Dans la vie, certaines personnes ne se plient jamais au game over. C’est le cas de la conceptrice et championne de jeux vidéo Stéphanie Harvey, qui revient dans missharvey, gameuse et fière de l’être sur son foisonnant parcours au gré des compétitions, studios et défis en tous genres. Un ouvrage allant au-delà de la biographie professionnelle, puisque la reine du sport électronique cherche par la même occasion à sensibiliser le grand public à l’assainissement du monde numérique.

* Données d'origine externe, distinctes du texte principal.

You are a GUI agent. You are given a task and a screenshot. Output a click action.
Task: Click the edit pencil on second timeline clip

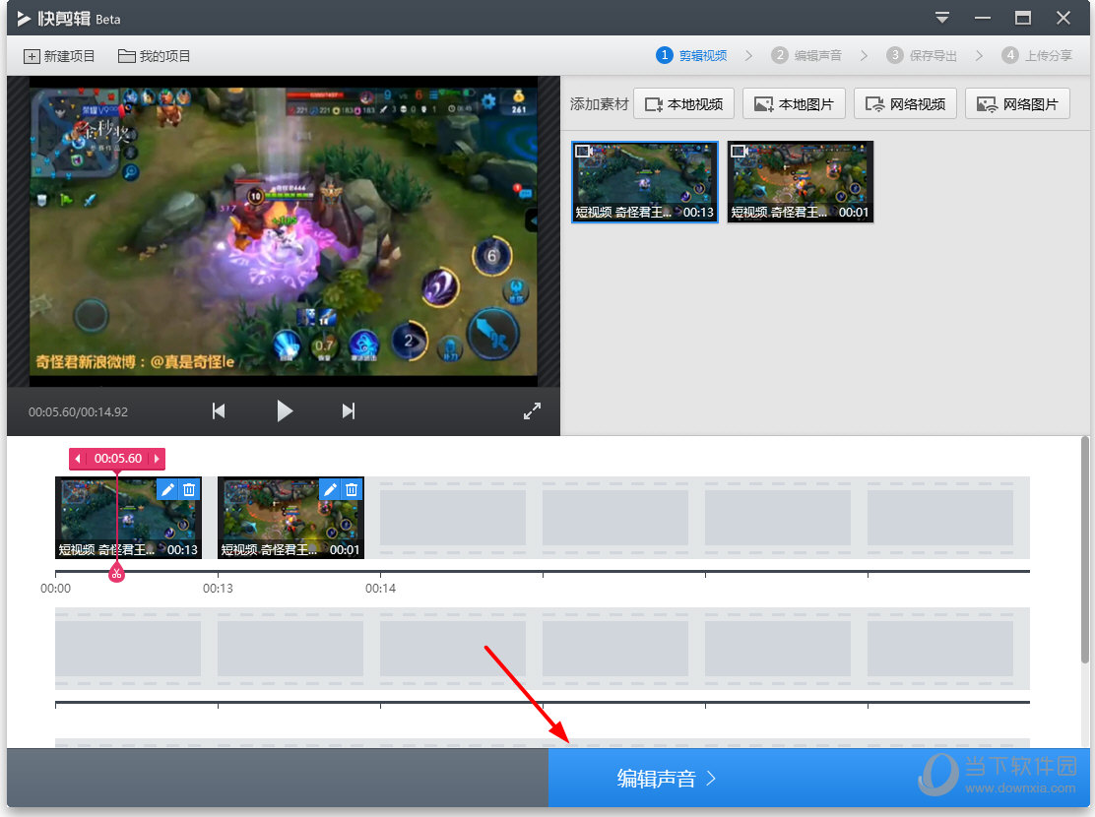[x=331, y=489]
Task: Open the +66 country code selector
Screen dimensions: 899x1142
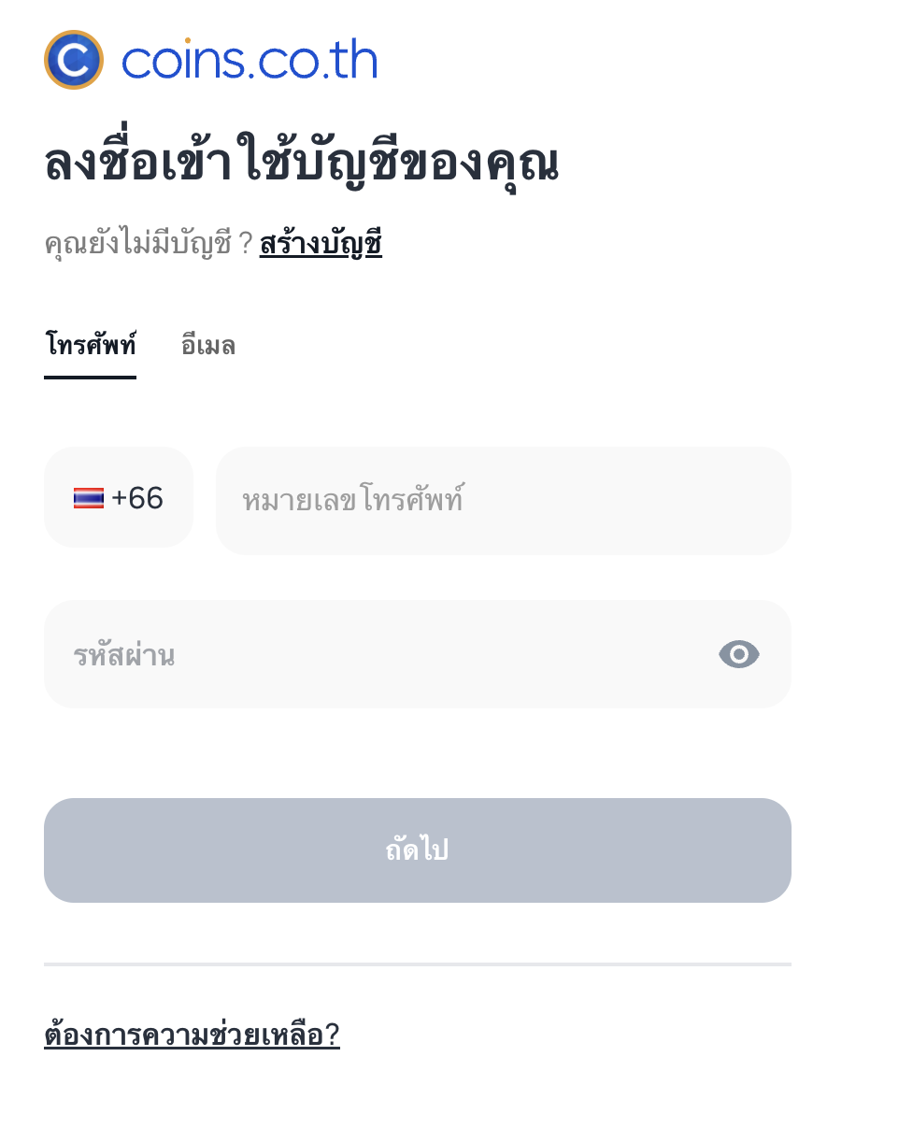Action: (x=119, y=498)
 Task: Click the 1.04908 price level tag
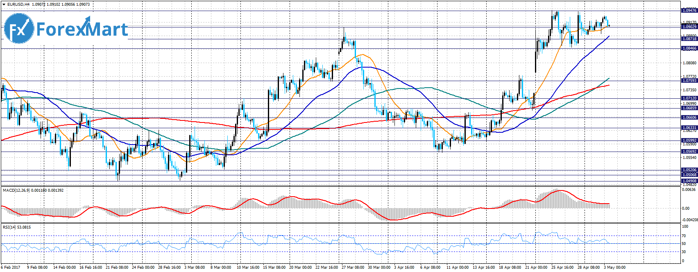(x=689, y=181)
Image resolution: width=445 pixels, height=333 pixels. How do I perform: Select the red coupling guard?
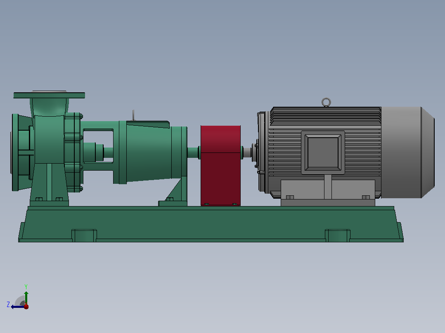tap(220, 166)
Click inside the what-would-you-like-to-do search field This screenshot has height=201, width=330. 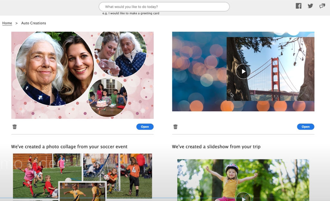[x=164, y=6]
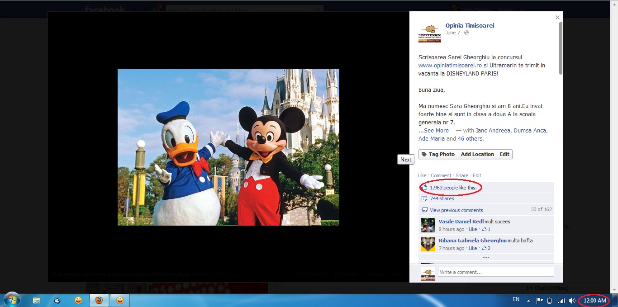Open the Windows Start menu
618x307 pixels.
[12, 300]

De ses débuts sur Super Mario Kart à ses études en architecture, de ses titres mondiaux sur Counter-Strike à sa carrière de développeuse dans les studios en passant par ses collaborations et interventions auprès de grandes entreprises ou d’émissions (elle a remporté Big Brother Célébrités), la Québécoise connue sous le pseudo missharvey n’est pas du genre à appuyer sur Pause. En collaboration avec l’écrivaine Joanie Godin, elle retrace son parcours de gameuse au mental d’acier et de femme aux mille projets, tout en mettant en perspective les défis de l’industrie vidéoludique et numérique, rappelant qu’y naviguer en tant que femme peut être un vrai chemin de croix (directionnelle).

PHOTO DENIS GERMAIN, COLLABORATION SPÉCIALE

Stéphanie Harvey

« Ce livre est un projet de longue date pour défaire les mythes autour du jeu vidéo, éduquer le monde sur mon métier, rassurer les parents, mais aussi pour faire passer un message au sujet de la cybercitoyenneté », explique Stéphanie Harvey, quintuple championne du monde sur le fameux jeu de tir à la première personne Counter-Strike.

Elle a donc profité de la rédaction de missharvey pour y exposer son modèle des « 4C » (cyberdépendance, cybersécurité, cyberintimidation et cyber-bien-être), tout en insistant sur les esquisses de solution, comme un meilleur encadrement et une meilleure éducation face à ce défi spécifique au XXIsiècle. Alors, quelle serait sa première loi présentée, si elle était nommée ministre du Numérique ? « Ce serait sûrement de créer une sorte de formation obligatoire à la cybercitoyenneté pour toutes les personnes occupant un emploi public, qu’elles pourraient diffuser à leur tour. Aujourd’hui, le problème, c’est que monsieur et madame Tout-le-Monde n’ont pas ou peu de soutien, à l’école ou dans les entreprises », souligne-t-elle.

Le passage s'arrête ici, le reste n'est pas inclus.